● **What is expected**
Convert the lines below into a JSON list of strings with one string per line, omitting blank lines.

★ ★ ★ ★ ★

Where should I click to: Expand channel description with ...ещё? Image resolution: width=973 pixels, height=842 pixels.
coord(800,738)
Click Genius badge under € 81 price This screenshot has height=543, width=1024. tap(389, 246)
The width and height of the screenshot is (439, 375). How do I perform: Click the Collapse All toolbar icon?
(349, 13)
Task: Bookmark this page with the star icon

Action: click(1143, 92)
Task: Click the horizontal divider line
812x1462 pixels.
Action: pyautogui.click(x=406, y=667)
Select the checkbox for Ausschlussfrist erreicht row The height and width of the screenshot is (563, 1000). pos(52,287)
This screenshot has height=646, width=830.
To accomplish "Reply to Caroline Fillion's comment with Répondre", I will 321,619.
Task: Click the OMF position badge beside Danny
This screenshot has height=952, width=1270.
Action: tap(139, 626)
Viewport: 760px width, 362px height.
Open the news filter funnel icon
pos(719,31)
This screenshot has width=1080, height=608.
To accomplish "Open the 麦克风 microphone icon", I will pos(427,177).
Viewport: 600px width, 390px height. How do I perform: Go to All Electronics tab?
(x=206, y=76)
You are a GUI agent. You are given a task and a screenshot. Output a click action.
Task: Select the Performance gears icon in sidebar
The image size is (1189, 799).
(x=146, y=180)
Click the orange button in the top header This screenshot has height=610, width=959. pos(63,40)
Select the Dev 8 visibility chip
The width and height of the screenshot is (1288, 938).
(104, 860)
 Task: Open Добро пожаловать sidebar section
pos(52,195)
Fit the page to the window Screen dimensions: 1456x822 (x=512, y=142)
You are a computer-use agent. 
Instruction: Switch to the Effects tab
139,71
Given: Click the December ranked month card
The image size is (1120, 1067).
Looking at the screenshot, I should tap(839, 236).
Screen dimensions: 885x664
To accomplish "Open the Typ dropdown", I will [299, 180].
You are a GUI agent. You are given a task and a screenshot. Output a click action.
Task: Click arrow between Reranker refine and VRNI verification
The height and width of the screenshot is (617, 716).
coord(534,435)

★ ★ ★ ★ ★

● **Correct output**
[
  "Where should I click to: Expand channel description with ...ещё? Image resolution: width=973 pixels, height=842 pixels.",
  "coord(800,738)",
  "Click Genius badge under € 81 price This screenshot has height=543, width=1024. tap(389, 246)",
  "The width and height of the screenshot is (439, 375). How do I perform: Click the Collapse All toolbar icon?",
  "(349, 13)",
  "Task: Bookmark this page with the star icon",
  "Action: click(1143, 92)",
  "Task: Click the horizontal divider line",
  "812x1462 pixels.",
  "Action: pyautogui.click(x=406, y=667)",
  "Select the checkbox for Ausschlussfrist erreicht row The height and width of the screenshot is (563, 1000). pos(52,287)",
  "This screenshot has height=646, width=830.",
  "To accomplish \"Reply to Caroline Fillion's comment with Répondre\", I will 321,619.",
  "Task: Click the OMF position badge beside Danny",
  "This screenshot has height=952, width=1270.",
  "Action: tap(139, 626)",
  "Viewport: 760px width, 362px height.",
  "Open the news filter funnel icon",
  "pos(719,31)",
  "This screenshot has width=1080, height=608.",
  "To accomplish \"Open the 麦克风 microphone icon\", I will pos(427,177).",
  "Viewport: 600px width, 390px height. How do I perform: Go to All Electronics tab?",
  "(x=206, y=76)",
  "You are a GUI agent. You are given a task and a screenshot. Output a click action.",
  "Task: Select the Performance gears icon in sidebar",
  "The image size is (1189, 799).",
  "(x=146, y=180)",
  "Click the orange button in the top header This screenshot has height=610, width=959. pos(63,40)",
  "Select the Dev 8 visibility chip",
  "The width and height of the screenshot is (1288, 938).",
  "(104, 860)",
  " Task: Open Добро пожаловать sidebar section",
  "pos(52,195)",
  "Fit the page to the window Screen dimensions: 1456x822 (x=512, y=142)",
  "You are a computer-use agent. ",
  "Instruction: Switch to the Effects tab",
  "139,71",
  "Given: Click the December ranked month card",
  "The image size is (1120, 1067).",
  "Looking at the screenshot, I should tap(839, 236).",
  "Screen dimensions: 885x664",
  "To accomplish \"Open the Typ dropdown\", I will [299, 180].",
  "You are a GUI agent. You are given a task and a screenshot. Output a click action.",
  "Task: Click arrow between Reranker refine and VRNI verification",
  "The height and width of the screenshot is (617, 716).",
  "coord(534,435)"
]